• [What the exercise asks]:
Extend the forum thread on choosing a new duck gun, picking up right after the last line shown.

• [Supplied text]:
═══
# Remington V3 thoughts? “Updated”



## FOLES55 (Sep 11, 2018)

Wife gave me a green light for a new duck gun and was looking at the Remington V3. Figured what better than to ask you guys? It will be used for dove and turkey also.


----------



## mizzippi jb (Sep 11, 2018)

I can't comment personally on thr v3 but I haven't heard much good come from the Remington camp as far as shotguns in a long while. I know it's chiche by now but sticking with  the 3 B's are going to get you a tried and true shotgun and all 3 I'd be willing to bet will sell better used and be much more easy to get warrantied if something goes wrong


----------



## mizzippi jb (Sep 11, 2018)

Why won't it let me type the letter b by itself?  3 b's as in browning, benelli, Beretta


----------



## FOLES55 (Sep 11, 2018)

Thanks Mizz


----------



## FOLES55 (Sep 11, 2018)

That said, what’s a good 3B gun that’s still easy on the wallet? I know you get what you pay for, but thinking $1k as a cap on budget. 

I’ve got 2 Arkansas trips lined up this year and wanting something that will perform.


----------



## DRBugman85 (Sep 11, 2018)

FOLES55 said:


> That said, what’s a good 3B gun that’s still easy on the wallet? I know you get what you pay for, but thinking $1k as a cap on budget.
═══
• [Raw data]:
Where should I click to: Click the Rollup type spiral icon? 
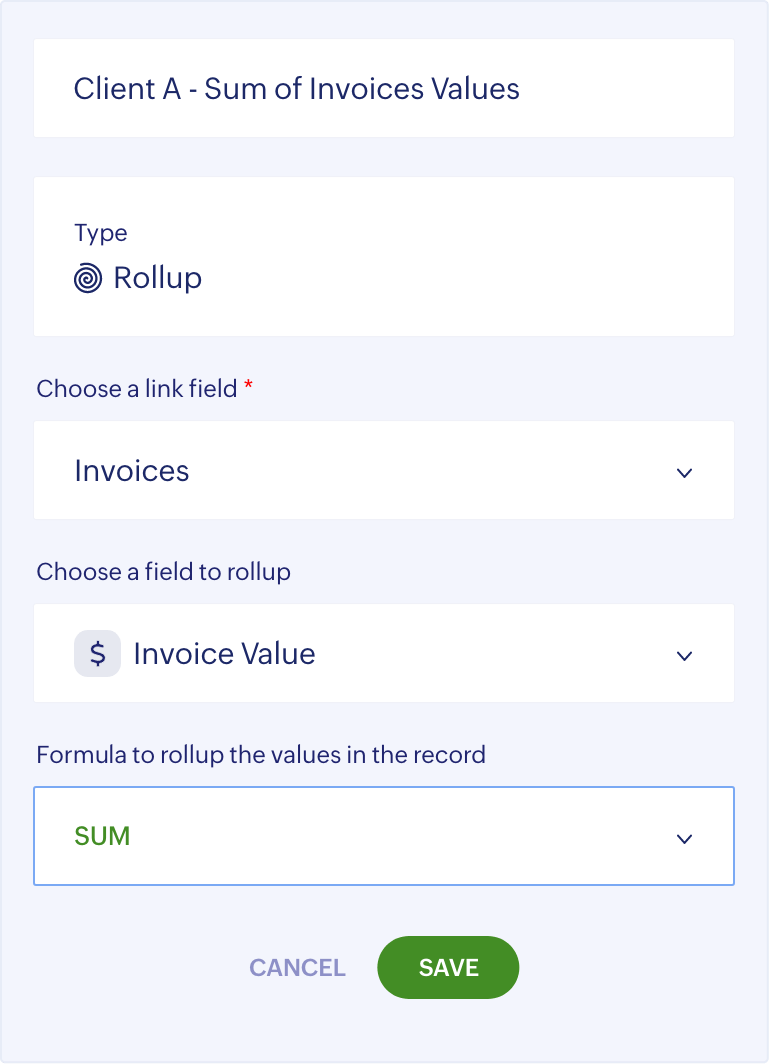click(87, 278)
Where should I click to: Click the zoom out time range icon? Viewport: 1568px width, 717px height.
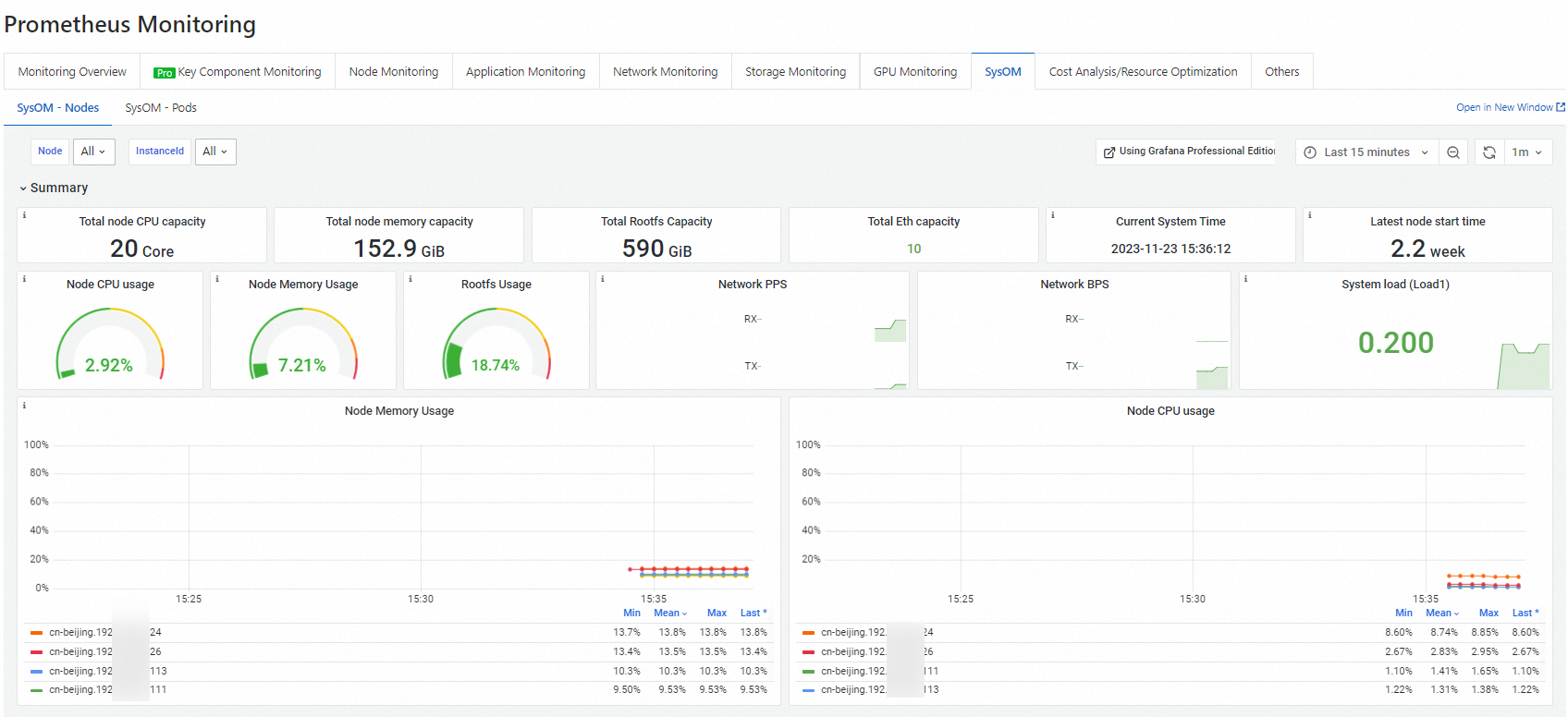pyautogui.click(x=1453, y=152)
═══
• [Output for this task]:
> 
> I’ve got 2 Arkansas trips lined up this year and wanting something that will perform.


REMINGTON WINGMASTER  870 Special purpose, Ya got shuck it but it's a TUFF shotgun, KILLS ducks as dead as any of the 3 B's shotguns,1/2 the price.. I own the 3 B's all fine shotgun and my 870's are my go to weapon in the duck blind for 58 years.


----------



## flatsmaster (Sep 11, 2018)

My boy has the new Browning A5 and loves it   ... I have 2 of the older Benelli M1's that I hunt with ... can find good used on GunBroker ... new  3 1/2 inch Browning Benelli or Beretta auto loader over $1,000 ... I'm sure u can get a Beretta A300 for $700ish ... 3 inch gun


----------



## gtmcwhorter (Sep 11, 2018)

I’ve got a versamax and I love it. I’ve only ever hunted with an 870 and then the last 3 years with it. See if you can find a used versamax sportsman shouldn’t cost you much more than a new v3. That being said if I was looking for a good semi for hunting on a tight budget I’d be looking for a used stoeger


----------



## FOLES55 (Sep 11, 2018)

Thanks guys


----------



## tomcat58 (Sep 11, 2018)

love my v3 it has been to arkansas bought it last year


----------



## mizzippi jb (Sep 11, 2018)

You can easily find a browning maxus used for less than that. I have a couple of buddies who have them, they're nice guns.  I saw one on ODT for 750 yesterday.  I would definitely go with a maxus over a stoeger or franchi (under the Benelli/beretta umbrella, but nowhere near the same quality)   I like the benelli guns myself, but to find one even used under 1000 is hard.  I'm sure there are some m2's around the 900 mark used.


----------



## BP1994 (Sep 11, 2018)

I got the Beretta Xtrema A350 last year, Definitely worth the price(little over 1k). I'm sure you could get a gently used model for under 1,000, but recommend it 100%


----------



## mizzippi jb (Sep 11, 2018)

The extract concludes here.